The ancestry of modern Europeans has been traced back to a single founding group of early humans living in the north west of the continent about 35,000 years ago. Researchers analysed the DNA from 51 prehistoric Europeans to find migration patterns and population changes over thousands of years.

Fossil evidence shows early humans first entered Europe roughly 45,000 years ago. However, little is known about their genetic ancestry before the onset of agriculture, some 8,000 years ago. Between their arrival and agriculture, Europe saw the end of the last Ice Age. Ice sheets that had covered northern Europe and Scandinavia between 25,000 and 19,000 years ago began to retreat.

A team of scientists, led by Harvard's David Reich, has now carried out the most comprehensive analysis of early European DNA to date. Previously, genetic data on just four prehistoric Europeans was available. "Trying to represent this vast period of European history with just four samples is like trying to summarise a movie with four still images," Reich said.

Red Lady of El Mirón Cave
Lower jaw of the 19,000-year-old Red Lady of El Mirón Cave from northern Spain. Lawrence G. Straus

Using 51 samples, the team was able to build up a far more extensive view of the changes over time. Findings, published in Nature, showed there were two major population changes in Europe between 45,000 and 7,000 years ago. The upheavals reveal how the Ice Age impacted the migration of populations and modern Europeans came from one founding population that lived in north west Europe roughly 35,000 years ago.

This founding group was displaced, however. It was found to have been living in south west Europe 19,000 years ago.
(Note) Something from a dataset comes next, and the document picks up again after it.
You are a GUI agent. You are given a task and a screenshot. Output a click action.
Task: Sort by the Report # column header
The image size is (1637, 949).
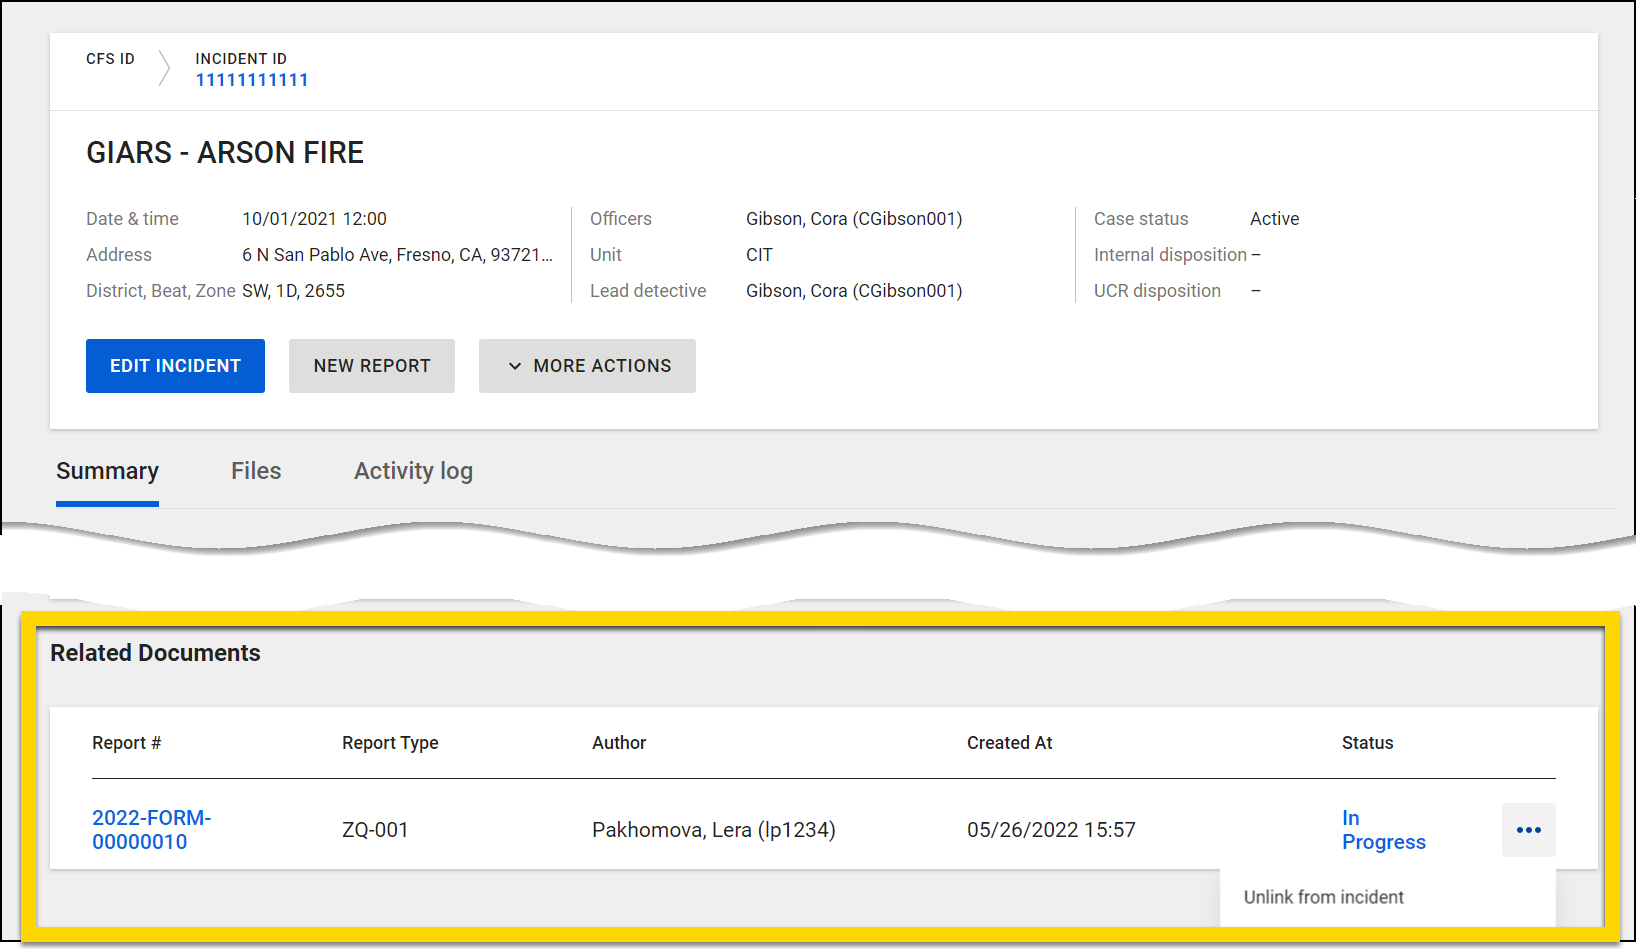(x=126, y=742)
As the ice started retreating, this same group spread northwards and repopulated Europe.

Another massive upheaval took place 14,000 years ago, when populations from the south east, including Turkey and Greece, spread into Europe. Their arrival introduced a new genetic component into modern Europeans. "These results document how population turnover and migration have been recurring themes of European pre-history," the study said.

Reich added: "What we see is a population history that is no less complicated than that in the last 7,000 years, with multiple episodes of population replacement and immigration on a vast and dramatic scale, at a time when the climate was changing dramatically."